Aggarwal-Raghav commented on PR #456:
URL: https://github.com/apache/tez/pull/456#issuecomment-3807049845

   Thanks for the pointers @abstractdog .
   1. Yes, the implementation is reminiscent of hive (TBH, pom.xml and 
build-docker.sh and some parts of Dockerfile are taken from hive to some extent)
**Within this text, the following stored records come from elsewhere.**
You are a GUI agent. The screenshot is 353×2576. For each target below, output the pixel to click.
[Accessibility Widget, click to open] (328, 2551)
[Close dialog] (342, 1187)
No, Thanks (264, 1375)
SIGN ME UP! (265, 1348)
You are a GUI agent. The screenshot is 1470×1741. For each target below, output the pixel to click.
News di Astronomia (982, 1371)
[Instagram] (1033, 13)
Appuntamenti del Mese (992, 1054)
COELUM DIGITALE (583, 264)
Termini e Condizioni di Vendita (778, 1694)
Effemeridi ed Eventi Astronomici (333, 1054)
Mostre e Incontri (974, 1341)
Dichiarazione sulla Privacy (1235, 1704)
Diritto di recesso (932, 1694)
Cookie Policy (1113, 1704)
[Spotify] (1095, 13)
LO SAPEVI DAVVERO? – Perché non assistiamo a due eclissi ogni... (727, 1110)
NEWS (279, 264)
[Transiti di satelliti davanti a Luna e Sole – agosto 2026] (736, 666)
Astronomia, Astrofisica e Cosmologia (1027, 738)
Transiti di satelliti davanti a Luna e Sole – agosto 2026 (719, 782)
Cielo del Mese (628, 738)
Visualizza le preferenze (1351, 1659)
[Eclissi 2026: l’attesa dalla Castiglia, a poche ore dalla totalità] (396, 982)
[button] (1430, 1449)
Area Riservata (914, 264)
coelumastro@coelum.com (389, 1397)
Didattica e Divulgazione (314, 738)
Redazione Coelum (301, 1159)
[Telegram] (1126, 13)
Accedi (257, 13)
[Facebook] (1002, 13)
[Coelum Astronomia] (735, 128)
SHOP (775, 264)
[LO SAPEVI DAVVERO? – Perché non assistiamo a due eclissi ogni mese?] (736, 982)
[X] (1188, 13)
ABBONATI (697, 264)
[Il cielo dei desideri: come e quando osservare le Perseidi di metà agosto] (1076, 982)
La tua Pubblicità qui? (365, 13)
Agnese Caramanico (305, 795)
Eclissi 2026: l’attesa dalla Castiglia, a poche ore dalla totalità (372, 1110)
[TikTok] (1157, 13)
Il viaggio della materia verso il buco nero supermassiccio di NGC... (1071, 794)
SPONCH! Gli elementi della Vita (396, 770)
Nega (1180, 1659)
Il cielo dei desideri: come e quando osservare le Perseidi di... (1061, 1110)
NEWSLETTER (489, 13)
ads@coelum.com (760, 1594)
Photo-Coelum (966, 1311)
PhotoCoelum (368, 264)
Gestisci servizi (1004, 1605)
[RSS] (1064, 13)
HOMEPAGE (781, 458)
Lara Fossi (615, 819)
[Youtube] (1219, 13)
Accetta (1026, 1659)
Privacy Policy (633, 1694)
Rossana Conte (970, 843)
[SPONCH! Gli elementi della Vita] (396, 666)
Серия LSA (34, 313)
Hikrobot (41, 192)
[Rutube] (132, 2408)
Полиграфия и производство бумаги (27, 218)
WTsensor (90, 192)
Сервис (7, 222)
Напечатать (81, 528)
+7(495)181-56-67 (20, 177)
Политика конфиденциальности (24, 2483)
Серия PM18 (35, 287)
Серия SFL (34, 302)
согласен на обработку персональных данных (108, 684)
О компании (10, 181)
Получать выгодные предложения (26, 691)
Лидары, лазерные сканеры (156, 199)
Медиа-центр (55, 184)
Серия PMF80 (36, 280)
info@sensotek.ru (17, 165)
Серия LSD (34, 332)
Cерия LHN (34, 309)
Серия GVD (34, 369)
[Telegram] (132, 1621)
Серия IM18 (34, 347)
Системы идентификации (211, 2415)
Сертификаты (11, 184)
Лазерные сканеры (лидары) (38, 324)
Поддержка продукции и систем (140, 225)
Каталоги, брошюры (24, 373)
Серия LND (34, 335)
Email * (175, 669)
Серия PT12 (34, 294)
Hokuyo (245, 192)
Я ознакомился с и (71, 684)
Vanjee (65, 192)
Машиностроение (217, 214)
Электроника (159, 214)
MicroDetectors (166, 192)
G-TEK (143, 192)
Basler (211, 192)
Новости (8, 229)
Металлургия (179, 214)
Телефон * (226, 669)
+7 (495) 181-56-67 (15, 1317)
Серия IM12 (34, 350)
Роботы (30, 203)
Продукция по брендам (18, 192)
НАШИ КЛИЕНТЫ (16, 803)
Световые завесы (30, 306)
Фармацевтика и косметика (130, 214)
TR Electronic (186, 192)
   2. For basic startup of tez am without hadoop jars, I didn't observed any 
issue. As tez tar ball contains few hadoop jars and i think they and their 
transitive dependency jars are sufficient for tez-am to be client of hadoop 
services (but I have commit ready just in case if we later want to remove 
hadoop tarball)
   3. **No Update. I believe, code change in DagAppMaster is required for 
segregation.**
   4. Raised https://github.com/apache/tez/pull/458
   
   **Few additional things:**
   DAGAppMaster#serviceInit() => DAGAppMaster#createTaskSchedulerManager is 
trying to connect to ResourceManager even in zookeeper mode . I think we 
shouldn't use YARN scheduler and maybe move to 
[Yunikorn](https://yunikorn.apache.org/)  (we are using that in spark 
internally). Let me know how to proceed for this? For now should I raise a PR 
for skipping it if zk mode is enabled?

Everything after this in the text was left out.